One would have to be daft as a brush — or a Labour Councillor — to believe that such a statement holds good in the real world. Do we pay the same amount of money for 6 eggs as for 1 dozen? If our money has no value, why should the shopkeeper ask us to pay at all for these eggs? If the money we get as wages has no value, why do our employers object to giving us more of it? Indeed, if the money we earn as wages has no value, why should we sell our labour power for money we should insist on payment in kind, in goods which do have a value. And how strange it is that bank managers are so reluctant to give away these tokens “without intrinsic value”.

An unusual industrial dispute is going on in London where workers at the Time Out magazine are on strike. It seems that the owners want to scrap the existing agreement. All workers at Time Out get the same pay — switch-board operators and editors are all paid the same. The owners, far from being proud to have pioneered such an egalitarian policy, are rather ashamed of themselves. Maybe Thatcher and the CBI have expressed disapproval. Whatever it is, both sides are now locked in dispute on this point.

The fact is that, however agreeable it may seem for all workers to earn the same, there are economic factors which make this impossible as a general rule. At Time Out, editors are earning less than they could get elsewhere while switchboard operators and other “menials” are earning more than the going rate. Result: while Time Out is a switchboard operator’s idea of a well-paid Paradise (probably there is a queue for the next vacancy) the owners may well find it hard to keep their editors. It takes more to train a good editor than a competent switchboard operator: the one requires a high level of education and a long and specialised training, the other is a job which can be taught relatively fast to almost anyone. Labour power is a commodity and its value (and consequently its price) will depend generally on its cost of production and reproduction.

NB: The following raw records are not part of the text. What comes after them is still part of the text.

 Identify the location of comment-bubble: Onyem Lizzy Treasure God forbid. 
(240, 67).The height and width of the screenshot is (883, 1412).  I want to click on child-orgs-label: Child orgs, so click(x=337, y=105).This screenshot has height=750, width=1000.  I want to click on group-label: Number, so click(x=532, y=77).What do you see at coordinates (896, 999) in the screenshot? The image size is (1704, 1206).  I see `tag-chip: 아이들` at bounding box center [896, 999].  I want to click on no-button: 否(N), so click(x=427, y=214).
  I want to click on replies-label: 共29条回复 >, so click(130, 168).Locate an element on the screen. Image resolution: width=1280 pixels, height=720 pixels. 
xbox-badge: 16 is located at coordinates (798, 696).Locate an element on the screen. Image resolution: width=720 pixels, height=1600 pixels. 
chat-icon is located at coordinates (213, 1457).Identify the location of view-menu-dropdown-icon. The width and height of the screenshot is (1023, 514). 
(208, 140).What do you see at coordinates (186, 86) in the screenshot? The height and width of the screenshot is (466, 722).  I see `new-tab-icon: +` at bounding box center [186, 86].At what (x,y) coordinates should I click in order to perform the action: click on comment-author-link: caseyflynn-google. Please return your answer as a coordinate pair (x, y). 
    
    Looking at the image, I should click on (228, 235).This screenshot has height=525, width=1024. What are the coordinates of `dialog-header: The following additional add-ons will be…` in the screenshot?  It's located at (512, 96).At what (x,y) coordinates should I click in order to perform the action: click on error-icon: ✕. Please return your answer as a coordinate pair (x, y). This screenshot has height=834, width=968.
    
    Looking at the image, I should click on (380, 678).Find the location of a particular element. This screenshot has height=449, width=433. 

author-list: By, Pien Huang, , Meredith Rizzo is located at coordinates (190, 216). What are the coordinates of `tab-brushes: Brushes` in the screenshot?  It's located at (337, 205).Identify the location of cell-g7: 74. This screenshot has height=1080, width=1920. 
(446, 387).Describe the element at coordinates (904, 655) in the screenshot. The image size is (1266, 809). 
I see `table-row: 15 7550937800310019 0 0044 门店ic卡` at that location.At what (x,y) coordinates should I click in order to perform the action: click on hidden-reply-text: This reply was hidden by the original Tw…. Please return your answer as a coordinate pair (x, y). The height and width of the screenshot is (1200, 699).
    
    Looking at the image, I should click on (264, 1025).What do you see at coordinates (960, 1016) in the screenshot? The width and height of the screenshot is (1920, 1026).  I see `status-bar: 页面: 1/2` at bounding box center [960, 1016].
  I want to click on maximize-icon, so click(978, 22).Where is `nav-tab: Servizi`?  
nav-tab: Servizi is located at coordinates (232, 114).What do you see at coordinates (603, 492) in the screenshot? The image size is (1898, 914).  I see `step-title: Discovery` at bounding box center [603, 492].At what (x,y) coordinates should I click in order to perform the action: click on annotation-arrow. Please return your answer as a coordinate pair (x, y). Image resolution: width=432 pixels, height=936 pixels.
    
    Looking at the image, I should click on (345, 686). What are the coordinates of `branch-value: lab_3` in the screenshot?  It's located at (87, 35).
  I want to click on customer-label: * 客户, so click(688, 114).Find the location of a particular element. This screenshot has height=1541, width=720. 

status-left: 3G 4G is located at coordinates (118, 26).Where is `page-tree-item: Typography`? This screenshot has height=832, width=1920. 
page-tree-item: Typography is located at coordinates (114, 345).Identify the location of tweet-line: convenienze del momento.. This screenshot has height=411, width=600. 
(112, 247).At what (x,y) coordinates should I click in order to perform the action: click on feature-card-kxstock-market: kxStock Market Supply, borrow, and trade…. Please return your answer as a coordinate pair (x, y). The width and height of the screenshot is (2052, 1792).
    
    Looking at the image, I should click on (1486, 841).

“Equal pay” carried to the Time Out extreme is economic moonshine, almost as ridiculous as Arthur Seldon’s idea that owning a car can turn a worker into a capitalist, or the textbook’s teaching about money being without value. The only sensible approach to the economics of capitalism and the world we actually live in is one based on Marx’s labour theory of value, which shows us why money does have value and why different workers earn different rates of pay under normal conditions. And it is this theory which shows how we, the working class, the wealth-creating class, are exploited by giving away our unpaid labour to the capital-owning class.